--- DATA SHOWN ---
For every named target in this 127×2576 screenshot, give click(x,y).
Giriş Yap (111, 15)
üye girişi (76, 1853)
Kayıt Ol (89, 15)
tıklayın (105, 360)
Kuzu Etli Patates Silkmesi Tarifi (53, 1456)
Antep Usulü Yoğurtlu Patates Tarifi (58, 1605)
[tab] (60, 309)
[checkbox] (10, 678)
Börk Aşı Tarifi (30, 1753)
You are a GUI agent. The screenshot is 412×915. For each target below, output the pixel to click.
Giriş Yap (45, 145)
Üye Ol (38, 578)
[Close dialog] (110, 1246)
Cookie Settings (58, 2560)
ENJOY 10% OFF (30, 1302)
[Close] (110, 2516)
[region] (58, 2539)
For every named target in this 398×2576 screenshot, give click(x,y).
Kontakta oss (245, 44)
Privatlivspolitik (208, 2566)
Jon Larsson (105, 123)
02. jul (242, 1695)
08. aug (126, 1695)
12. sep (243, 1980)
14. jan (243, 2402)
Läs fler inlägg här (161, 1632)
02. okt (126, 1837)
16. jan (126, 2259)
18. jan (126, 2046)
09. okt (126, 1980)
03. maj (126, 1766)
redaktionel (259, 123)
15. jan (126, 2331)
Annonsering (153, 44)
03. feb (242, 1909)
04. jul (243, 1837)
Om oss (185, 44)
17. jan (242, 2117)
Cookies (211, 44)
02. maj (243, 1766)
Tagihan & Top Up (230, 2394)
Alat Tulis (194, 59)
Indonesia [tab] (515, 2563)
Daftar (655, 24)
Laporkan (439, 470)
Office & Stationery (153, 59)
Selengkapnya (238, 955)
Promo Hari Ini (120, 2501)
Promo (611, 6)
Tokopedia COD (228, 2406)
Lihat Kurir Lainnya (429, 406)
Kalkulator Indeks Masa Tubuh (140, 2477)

--- WHAT IS NEEDED ---
Return each line from the entries above that includes "Tarifi".

--- ANSWER TO THIS TASK ---
Kuzu Etli Patates Silkmesi Tarifi (53, 1456)
Antep Usulü Yoğurtlu Patates Tarifi (58, 1605)
Börk Aşı Tarifi (30, 1753)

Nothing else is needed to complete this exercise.